* **Exercise**:
Transcribe the stretch of entries below from the line with "Edit the cover banner with pencil icon" through the line with "Select the 数量关系", exactly and with both ends included; leave out all other lines.

Pixel coordinate grounding data

•••••

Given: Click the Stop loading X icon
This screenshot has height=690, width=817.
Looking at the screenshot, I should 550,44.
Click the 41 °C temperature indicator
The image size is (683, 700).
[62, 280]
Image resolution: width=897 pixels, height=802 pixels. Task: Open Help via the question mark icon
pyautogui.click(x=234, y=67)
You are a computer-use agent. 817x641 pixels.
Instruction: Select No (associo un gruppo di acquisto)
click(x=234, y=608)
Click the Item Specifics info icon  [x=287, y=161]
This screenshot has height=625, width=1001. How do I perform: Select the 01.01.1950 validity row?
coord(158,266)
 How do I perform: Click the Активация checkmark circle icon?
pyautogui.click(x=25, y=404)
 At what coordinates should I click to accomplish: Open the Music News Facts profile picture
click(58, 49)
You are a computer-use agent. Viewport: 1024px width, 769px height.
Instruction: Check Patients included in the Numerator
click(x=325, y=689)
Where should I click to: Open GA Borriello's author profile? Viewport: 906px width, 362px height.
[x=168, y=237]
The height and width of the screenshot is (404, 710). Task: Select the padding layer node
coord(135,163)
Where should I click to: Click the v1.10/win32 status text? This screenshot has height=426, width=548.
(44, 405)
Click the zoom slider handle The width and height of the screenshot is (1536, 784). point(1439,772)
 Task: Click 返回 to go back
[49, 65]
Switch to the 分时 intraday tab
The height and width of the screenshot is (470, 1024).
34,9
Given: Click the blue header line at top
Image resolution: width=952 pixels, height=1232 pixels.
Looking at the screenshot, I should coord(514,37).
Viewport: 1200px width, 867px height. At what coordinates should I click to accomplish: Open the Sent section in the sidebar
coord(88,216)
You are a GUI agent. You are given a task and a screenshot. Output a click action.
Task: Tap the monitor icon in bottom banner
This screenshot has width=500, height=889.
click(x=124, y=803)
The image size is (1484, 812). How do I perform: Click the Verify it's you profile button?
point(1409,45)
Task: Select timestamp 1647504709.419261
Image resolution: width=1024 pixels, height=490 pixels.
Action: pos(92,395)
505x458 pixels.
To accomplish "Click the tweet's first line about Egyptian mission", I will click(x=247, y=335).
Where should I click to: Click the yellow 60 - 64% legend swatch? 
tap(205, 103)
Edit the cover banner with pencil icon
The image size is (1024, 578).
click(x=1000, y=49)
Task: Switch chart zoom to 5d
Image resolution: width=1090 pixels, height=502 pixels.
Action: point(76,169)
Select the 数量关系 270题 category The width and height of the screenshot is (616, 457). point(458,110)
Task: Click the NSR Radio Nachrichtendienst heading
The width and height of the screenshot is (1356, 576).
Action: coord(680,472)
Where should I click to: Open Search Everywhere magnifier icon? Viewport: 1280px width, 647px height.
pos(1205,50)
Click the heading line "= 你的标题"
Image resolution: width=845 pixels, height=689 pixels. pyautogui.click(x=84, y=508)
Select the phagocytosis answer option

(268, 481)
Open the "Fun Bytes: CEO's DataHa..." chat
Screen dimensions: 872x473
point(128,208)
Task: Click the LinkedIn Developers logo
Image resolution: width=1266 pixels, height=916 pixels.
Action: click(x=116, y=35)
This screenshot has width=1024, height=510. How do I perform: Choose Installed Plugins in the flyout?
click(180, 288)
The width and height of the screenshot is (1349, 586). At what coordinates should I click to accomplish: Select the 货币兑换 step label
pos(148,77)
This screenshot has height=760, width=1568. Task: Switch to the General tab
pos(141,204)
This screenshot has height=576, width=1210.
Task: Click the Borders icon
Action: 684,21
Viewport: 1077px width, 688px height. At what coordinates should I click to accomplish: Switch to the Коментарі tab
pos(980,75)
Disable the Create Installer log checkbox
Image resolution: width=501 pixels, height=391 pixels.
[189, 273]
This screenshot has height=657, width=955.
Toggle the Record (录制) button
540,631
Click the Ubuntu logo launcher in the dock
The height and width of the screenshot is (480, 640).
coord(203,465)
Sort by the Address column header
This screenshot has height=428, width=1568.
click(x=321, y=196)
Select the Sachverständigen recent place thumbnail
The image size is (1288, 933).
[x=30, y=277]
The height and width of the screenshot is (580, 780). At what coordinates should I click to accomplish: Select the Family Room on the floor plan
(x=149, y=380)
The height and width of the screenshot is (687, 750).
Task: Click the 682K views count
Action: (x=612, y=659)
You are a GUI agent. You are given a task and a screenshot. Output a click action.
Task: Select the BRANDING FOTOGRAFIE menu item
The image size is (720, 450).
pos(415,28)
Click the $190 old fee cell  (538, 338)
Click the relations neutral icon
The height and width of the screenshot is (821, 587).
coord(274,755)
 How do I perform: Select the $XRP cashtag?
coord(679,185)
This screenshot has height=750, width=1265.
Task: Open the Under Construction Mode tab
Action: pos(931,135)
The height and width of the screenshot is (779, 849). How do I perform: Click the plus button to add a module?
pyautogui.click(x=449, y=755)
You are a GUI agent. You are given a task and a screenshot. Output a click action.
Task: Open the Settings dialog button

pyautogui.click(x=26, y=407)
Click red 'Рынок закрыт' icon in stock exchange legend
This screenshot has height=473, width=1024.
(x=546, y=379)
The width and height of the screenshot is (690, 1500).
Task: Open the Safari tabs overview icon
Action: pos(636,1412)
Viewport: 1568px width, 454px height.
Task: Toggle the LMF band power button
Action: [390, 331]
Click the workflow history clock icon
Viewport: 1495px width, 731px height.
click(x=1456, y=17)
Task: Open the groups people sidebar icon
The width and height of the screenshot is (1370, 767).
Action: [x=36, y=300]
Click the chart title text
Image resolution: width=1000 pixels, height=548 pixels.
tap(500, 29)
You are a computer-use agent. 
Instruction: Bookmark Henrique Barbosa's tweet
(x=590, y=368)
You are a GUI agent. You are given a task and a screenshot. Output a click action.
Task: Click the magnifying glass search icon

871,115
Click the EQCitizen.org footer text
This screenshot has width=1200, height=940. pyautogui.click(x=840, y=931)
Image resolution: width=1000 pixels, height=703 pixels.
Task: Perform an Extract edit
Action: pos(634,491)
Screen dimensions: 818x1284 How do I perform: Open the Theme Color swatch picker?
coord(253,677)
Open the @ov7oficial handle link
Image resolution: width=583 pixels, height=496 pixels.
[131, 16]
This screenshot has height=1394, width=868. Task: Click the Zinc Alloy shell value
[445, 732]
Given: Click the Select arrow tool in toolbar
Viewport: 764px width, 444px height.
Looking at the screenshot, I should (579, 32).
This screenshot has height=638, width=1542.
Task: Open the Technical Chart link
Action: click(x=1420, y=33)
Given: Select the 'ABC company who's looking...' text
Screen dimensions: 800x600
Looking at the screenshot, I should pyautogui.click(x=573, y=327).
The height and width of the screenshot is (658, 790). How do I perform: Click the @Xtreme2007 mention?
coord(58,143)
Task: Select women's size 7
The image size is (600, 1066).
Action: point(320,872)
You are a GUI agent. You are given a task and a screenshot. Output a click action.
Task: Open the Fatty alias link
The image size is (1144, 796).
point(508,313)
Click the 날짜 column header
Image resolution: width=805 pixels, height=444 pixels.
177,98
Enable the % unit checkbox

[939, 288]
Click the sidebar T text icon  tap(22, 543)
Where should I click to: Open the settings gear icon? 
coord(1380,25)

•••••

* **Response**:
Edit the cover banner with pencil icon
The image size is (1024, 578).
click(x=1000, y=49)
Task: Switch chart zoom to 5d
Image resolution: width=1090 pixels, height=502 pixels.
Action: point(76,169)
Select the 数量关系 270题 category The width and height of the screenshot is (616, 457). point(458,110)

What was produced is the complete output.